Bermaz’s M’sia operation to sustain for remaining of FY23
KUCHING: Bermaz Auto Bhd’s (Bermaz) Malaysia operation is expected by analysts to sustain for the remaining of financial year 2023 (FY23) in line with the anticipated strong Malaysia economic recovery.
According to the research arm of Hong Leong Investment Bank Bhd (HLIB Research), this will be supported by the strong order backlogs of 8,500 units for Mazda, 500 units for Peugeot and 1,000 units for Kia.
Meanwhile, as per RHB Investment Bank Bhd’s (RHB Investment Bank)’s calculations, the research firm also opined that Bermaz’s order backlog remains healthy, and can sufficiently sustain the group for more than two quarters.

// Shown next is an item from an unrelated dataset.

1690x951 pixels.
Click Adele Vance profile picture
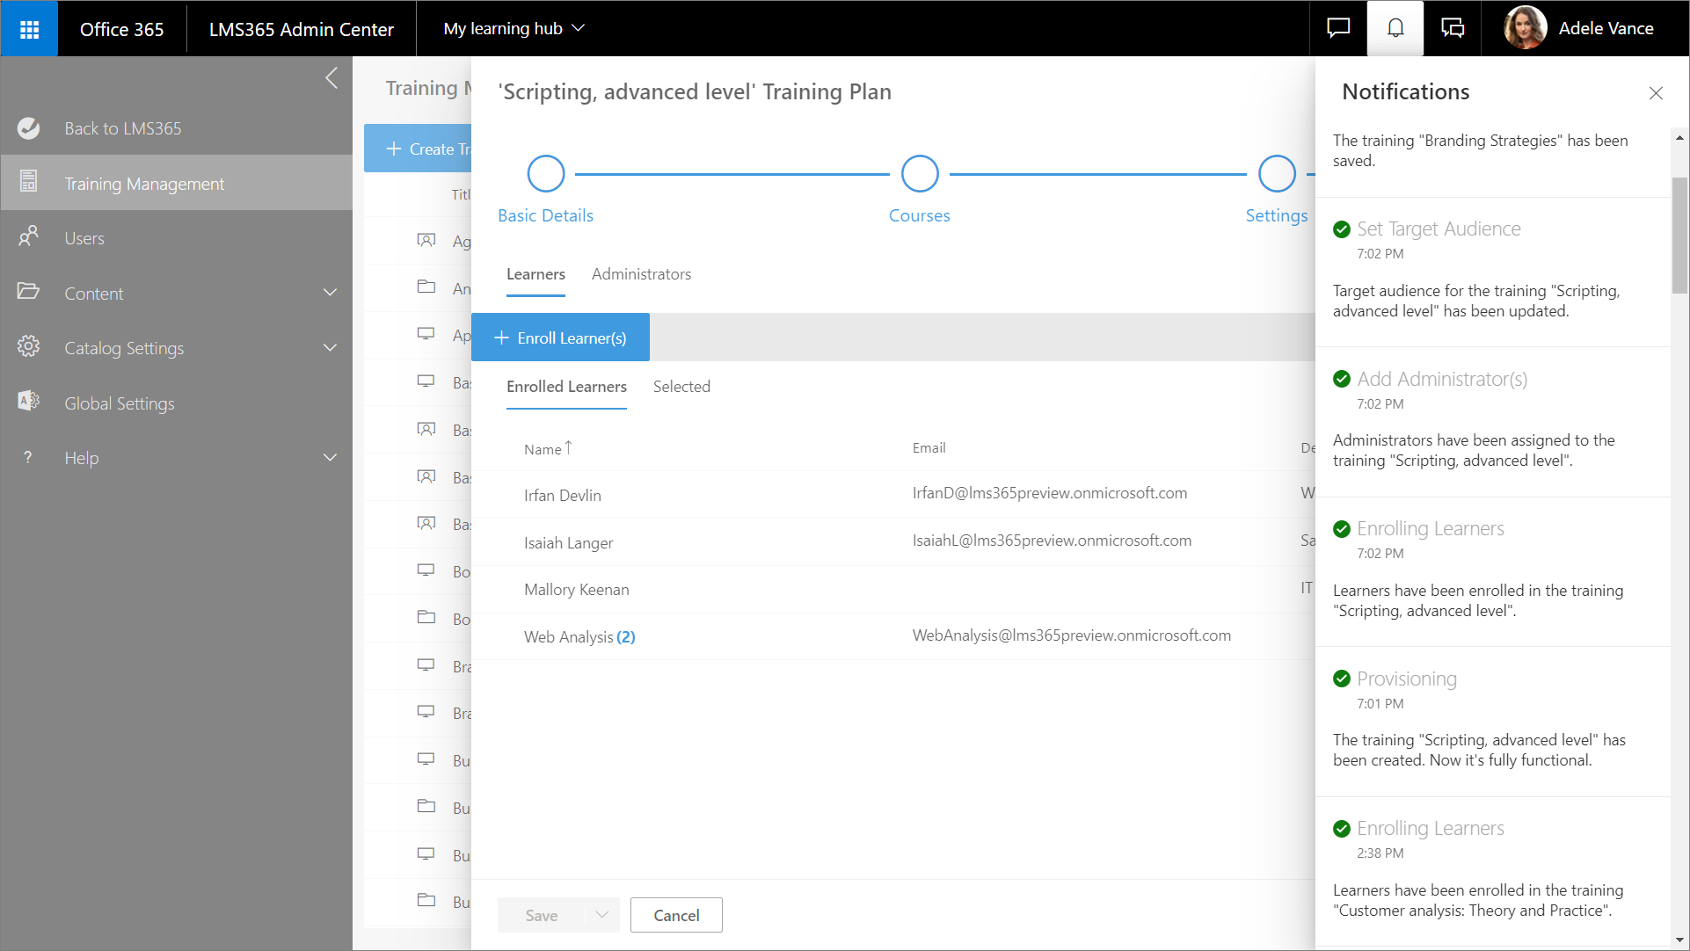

The research firm estimated that its Mazda orders in July had fallen by more than 50 per cent from the first half of 2022 (1H22) average, but have recovered in August.
“We believe the orders fell strongly, mainly because Bermaz saw stronger-than-peers’ orders in May,” RHB Investment Bank said.
“Orders for Kia remain strong, being almost entirely driven by the encouraging orders for the Kia Carnival.
“With more new Kia models to be launched, we think the brand will continue to perform well.”
The research firm gathered that, unlike the other companies, Bermaz’s car sales is still weighed down by the chip shortage, while it still lacks visibility on its completely built up (CBU) allocation.
“Currently the group is extending a five per cent Sales and Service Tax (SST) exemption for completely knocked down (CKD) models and 2.5 per cent for CBU models, as part of group’s strategy to sustain its overall new sales orders post government’s ending of SST exemptions measures since end June 2022,” HLIB Research noted.
The research arm further noted that Bermaz is currently benefitting from the depreciated Japanese yen against ringgit.
“Similarly, the Philippines operation is also experiencing a strong recovery following the removal of lockdown restrictions, allowing economic activities to operate at full capacity again.
“Bermaz Auto Philippines recorded a strong profit before tax (PBT) of RM7.1 million for the quarter driven by lower operational costs and appreciation of Philippine peso against Japanese yen.”